# Model 1897 Winchester



## Turner (Oct 7, 2005)

My dad gave me his Model 1897 Winchester Lever Action 12gauge. It shoots 2.5" shells, can any one tell me where I might be able to track some down (lead). I would like to take it to the field one time myself before I retire it to the wall.


----------



## RiveRat (Sep 19, 2004)

My Dad had a Winchester 97. It was a pump gun with an exposed hammer. Are you sure about the model number?


----------



## pennsyltucky (Oct 30, 2005)

my father had an old pump like that, but we always used low brass 2 3/4 shells. u cant reload em cuz it ruins the mouth of the shell. it surely raises the pressure in the chamber, thats why i only used rem game loads cheapos that only have 7500-8000 psi to begin with.

i believe it was a rem 1897 pump. beautiful old gun with a hammer for the firing mech.

it got stolen years ago....... people suck


----------



## pennsyltucky (Oct 30, 2005)

RiveRat said:


> My Dad had a Winchester 97. It was a pump gun with an exposed hammer.
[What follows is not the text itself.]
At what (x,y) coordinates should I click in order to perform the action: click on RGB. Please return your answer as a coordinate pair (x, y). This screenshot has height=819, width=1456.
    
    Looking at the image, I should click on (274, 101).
Are you sure about the model number?


guess i shoulda read the next post first


----------



## jhegg (May 29, 2004)

You probably have a Winchester Model 1887. It was made in 12 gauge and 10 gauge and manufactured from 1887 to 1901, at which time it was replaced by the Model 1901 (which was made in 10 gauge only).


----------



## Turner (Oct 7, 2005)

Yes, I stand corrected it is a model 1887. Just took a couple of pics of it but I am having trouble posting them right now.


----------



## Springer (Dec 21, 2004)

Cabela's has 2.5" shells. I'm not sure if they stock them but I know you can order them because a friend has some that he used for Dog training this summer.


----------